Last Saturday, March 28, pop icons Daryl Hall and John Oates played a concert at the Hermitage Club in Wilmington, Vt. But it's unlikely that many, if any, Seven Days readers attended. That's because the Hermitage Club, which occupies the former Haystack Mountain ski resort, is an exclusive, members-only playground, and the show was for, ahem, private eyes.
How exclusive, you ask? The Hermitage isn't quite "Lifestyles of the Rich and Famous," but an individual lifetime membership to the club comes with a $70,000 price tag, along with annual dues of $2,800. (For a family, those figures are $75K and $5,600, respectively.) That's not so much compared with private ski resorts out west, such as the Yellowstone Club in Montana, where membership reportedly runs upwards of $300K, with $30K annual dues. And Hermitage membership comes with a 10 percent discount on horse-drawn sleigh rides at the resort, so there's that.
The other perk Hermitage members get — y'know, aside from uncrowded ski slopes, luxury accommodations and the peace of mind that comes from not mingling with unwashed peasants at shantytown resorts like Stowe (shudder) — is access to shows such as that of Hall & Oates. The blue-eyed soul duo played the last concert in the resort's winter music series — presumably closing with "Rich Girl," followed by a celebratory money fight among attendees. The series also included such nostalgic pop acts as Kenny Loggins, Cheap Trick and America. And, yes, Seven Days is currently investigating whether the Hermitage Club was the basis for the movie Hot Tub Time Machine.

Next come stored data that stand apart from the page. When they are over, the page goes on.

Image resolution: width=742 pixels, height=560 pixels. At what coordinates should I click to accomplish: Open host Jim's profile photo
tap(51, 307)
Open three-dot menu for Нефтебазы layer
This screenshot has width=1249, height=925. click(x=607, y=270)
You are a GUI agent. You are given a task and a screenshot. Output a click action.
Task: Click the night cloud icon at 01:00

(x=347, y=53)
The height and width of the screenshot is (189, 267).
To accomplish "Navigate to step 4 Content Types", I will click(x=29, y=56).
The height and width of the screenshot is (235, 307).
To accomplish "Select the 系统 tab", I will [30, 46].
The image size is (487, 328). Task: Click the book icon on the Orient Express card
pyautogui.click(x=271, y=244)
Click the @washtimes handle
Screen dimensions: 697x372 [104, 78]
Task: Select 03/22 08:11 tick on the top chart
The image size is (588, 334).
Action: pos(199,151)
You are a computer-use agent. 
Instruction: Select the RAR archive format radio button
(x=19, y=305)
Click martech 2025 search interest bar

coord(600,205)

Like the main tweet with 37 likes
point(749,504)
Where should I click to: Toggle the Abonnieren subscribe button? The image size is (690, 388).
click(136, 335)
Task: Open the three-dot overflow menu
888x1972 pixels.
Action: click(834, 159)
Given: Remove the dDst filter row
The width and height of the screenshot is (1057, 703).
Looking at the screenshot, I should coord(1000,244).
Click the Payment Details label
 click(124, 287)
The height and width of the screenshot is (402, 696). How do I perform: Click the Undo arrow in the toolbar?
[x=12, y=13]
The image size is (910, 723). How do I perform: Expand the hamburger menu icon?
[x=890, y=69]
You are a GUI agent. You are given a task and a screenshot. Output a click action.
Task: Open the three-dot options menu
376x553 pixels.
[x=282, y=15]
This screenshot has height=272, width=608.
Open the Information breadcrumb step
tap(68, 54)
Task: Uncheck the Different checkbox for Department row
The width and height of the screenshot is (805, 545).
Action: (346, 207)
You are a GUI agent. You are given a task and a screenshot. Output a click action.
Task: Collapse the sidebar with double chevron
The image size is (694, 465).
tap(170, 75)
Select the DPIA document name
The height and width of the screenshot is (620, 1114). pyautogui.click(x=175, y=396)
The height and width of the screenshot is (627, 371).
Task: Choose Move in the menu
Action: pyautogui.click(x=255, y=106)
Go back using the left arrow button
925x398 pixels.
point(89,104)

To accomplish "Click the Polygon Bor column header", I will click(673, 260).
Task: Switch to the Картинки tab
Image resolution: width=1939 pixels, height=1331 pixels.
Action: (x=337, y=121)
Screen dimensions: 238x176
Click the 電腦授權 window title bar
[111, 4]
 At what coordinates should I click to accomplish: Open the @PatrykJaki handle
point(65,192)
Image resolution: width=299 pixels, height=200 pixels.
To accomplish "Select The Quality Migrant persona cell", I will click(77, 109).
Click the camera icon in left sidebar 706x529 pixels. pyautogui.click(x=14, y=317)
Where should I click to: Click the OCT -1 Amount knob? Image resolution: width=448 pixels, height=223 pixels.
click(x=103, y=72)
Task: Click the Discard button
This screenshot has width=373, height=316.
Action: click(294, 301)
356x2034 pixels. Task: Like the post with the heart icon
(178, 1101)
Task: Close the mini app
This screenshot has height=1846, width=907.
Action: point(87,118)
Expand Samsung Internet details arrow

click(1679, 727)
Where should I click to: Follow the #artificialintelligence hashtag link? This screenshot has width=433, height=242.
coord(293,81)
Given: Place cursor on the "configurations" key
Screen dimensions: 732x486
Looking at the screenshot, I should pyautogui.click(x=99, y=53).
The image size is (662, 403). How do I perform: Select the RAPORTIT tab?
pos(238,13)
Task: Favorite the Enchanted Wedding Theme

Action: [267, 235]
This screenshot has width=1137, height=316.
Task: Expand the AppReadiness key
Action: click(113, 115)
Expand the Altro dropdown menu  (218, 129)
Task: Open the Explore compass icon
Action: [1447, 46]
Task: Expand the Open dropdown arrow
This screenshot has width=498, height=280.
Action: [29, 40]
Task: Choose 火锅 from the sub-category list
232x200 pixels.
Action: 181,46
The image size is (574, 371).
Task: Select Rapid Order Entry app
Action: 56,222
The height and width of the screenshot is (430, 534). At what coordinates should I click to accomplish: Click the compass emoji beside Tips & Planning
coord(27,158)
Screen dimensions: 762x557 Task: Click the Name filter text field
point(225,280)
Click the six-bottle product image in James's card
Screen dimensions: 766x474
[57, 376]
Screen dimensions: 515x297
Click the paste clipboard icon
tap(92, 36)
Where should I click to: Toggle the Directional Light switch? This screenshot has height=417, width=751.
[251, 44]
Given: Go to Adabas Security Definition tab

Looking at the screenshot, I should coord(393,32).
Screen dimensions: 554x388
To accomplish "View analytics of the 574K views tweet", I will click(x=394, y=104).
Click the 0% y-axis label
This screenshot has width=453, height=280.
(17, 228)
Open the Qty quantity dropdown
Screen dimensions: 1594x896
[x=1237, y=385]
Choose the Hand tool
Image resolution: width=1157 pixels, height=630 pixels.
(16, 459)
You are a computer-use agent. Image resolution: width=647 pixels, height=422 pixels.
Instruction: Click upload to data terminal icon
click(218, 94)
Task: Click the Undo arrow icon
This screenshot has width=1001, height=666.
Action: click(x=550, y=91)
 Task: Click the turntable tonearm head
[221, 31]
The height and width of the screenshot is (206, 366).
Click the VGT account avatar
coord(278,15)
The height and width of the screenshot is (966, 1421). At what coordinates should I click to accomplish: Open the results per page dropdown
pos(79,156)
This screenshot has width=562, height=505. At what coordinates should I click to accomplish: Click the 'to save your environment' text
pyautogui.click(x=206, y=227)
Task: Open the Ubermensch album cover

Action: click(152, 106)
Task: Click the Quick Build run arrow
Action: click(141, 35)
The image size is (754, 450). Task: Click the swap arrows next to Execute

Anyway, when reporter Ethan de Seife and I learned of the show, we feverishly tried to find ways to attend. We employed means both legitimate and otherwise, ranging from pitching resort and artist management (denied) to calling in favors with famous rock-star friends (no dice) to concocting harebrained schemes (fun!).
On that last note, there was serious talk of posing as busboys to sneak into the show and then writing a screenplay for a 1980s-style screwball comedy based on our zany misadventures. The soundtrack would have heavily featured Loggins, naturally.
Alas, we were stonewalled and left out in the cold with the rest of, oh, 99 percent of Vermonters. To quote one of H&O's minor hits, "Who said the world was fair?"
Still, it's not every day that Hall and mothereffin' Oates come to the Green Mountain State. So we wanted to find at least some small way of acknowledging their visit.
(Coincidentally, the same weekend that John and Daryl were at the Hermitage, HmfO: A Hall & Oates Tribute performed at the Higher Ground Ballroom in South Burlington for 12 bucks a head. How's that for an illustration of wealth disparity in the U.S.? Let them eat cake! And, no, that's not the name of a CAKE tribute band.)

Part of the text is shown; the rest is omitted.